The president has 33 million followers on Facebook and 24.6 million on Instagram; both networks suspended the president’s profile until at least Joe Biden took office. In turn, Trump’s Twitter account had 88.8 million followers before it was permanently suspended, in addition to a huge engagement.
“In the past 30 days, Trump tweeted 18.5 times a day and got a total of 17.2 million retweets and 79.9 million likes,” explains Lena Young, communications director at Klear, to the Los Angeles Times. “If he wanted to generate the same results through paid media, he would need to spend approximately $ 2 million a month.”
Will alternative social networks last?
One of the challenges for alternative social networks is to attract enough users, and several of them are looking to Trump to establish themselves. However, it is not yet clear whether this will add significant financial value to them, enough to keep them running over the next few years.
It turns out that these social networks want to differentiate themselves by “freedom of expression” and, in this way, end up attracting (and allowing) all types of content involving racism, anti-Semitism and white supremacy, in addition to conspiracy theories like QAnon.
Voat, which was born in 2014 as an alternative to Reddit, had to shut down in December 2020: it received donations through cryptocurrencies because companies like PayPal refused to process payments; and was unable to attract advertisers due to the offending content.

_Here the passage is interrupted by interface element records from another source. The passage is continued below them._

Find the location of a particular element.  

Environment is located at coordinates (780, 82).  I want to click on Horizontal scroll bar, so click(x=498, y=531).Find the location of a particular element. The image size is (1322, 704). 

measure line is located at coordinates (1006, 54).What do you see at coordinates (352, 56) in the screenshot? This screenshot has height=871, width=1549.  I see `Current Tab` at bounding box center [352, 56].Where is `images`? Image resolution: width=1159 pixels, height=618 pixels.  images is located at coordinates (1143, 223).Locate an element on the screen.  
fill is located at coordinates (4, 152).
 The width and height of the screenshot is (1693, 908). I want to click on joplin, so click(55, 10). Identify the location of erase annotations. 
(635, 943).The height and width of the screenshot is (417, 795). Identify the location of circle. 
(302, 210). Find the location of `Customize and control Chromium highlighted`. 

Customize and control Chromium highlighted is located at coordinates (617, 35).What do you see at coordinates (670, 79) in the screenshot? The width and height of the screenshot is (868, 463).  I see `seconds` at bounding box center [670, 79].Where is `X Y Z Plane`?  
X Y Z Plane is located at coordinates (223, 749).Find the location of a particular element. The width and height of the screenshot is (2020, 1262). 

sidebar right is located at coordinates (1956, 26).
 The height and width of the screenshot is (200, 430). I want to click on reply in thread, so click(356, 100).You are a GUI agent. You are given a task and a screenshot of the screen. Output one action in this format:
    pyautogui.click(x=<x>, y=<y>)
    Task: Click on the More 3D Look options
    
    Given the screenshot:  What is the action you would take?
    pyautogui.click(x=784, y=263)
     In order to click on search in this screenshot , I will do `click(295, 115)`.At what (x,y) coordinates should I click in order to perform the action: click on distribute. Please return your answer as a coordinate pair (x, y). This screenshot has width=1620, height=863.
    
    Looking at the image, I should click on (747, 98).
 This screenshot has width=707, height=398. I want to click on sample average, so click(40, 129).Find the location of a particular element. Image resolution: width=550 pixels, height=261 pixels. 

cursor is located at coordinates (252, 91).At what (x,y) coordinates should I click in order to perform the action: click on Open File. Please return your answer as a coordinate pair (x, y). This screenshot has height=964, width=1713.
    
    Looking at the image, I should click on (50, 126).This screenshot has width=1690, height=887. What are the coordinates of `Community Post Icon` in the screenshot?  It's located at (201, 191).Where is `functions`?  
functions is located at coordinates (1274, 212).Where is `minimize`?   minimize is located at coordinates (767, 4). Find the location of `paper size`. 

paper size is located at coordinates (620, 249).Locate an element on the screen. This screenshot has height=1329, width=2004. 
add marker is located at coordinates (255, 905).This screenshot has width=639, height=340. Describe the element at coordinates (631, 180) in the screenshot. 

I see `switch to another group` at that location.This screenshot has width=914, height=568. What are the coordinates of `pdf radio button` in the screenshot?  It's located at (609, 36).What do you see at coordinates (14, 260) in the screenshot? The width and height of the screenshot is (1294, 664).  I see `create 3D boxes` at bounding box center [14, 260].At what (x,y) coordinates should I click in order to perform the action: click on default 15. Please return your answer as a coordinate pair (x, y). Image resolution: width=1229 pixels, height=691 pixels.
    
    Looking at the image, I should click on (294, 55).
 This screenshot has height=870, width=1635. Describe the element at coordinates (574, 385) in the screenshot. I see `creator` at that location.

It has survived so long thanks to the support of anonymous investors.
Parler is a similar case: it was co-founded by Rebekah Mercer, heir to billionaire Robert Mercer (who was a major investor in Cambridge Analytica). This network seemed to be the main candidate to receive Trump’s supporters, until its apps were removed by Google and Apple; while Amazon ended access to the AWS cloud.
MeWe Network, Rumble and DLive are more or less analogous versions of Facebook, YouTube and Twitch, respectively, but with the promise of less content moderation (or “censorship”). There is also TheDonald.win, a forum where former members of Reddit’s r / The_Donald community gather, banned in June last year for promoting hate speech.
Trump’s migration to any of these alternatives should have some important consequences. Ethan Zuckerman, professor of civic media at the University of Massachusetts-Amherst, tells the Associated Press that this can fragment social networks according to the users ’ideology, with smaller audiences that disagree less with each other.
For David Kaye, a law professor at the University of California-Irvine, networks like Parler and MeWe could become targets for regulation and lawsuits as they grow.
Parler claims to have more than 12 million users. Gab has more than 1 million accounts; its founder, Andrew Torba, claims that the network has been receiving “record traffic” since Trump’s ban. MeWe, in turn, would have gained 1 million users in the week after the US presidential election.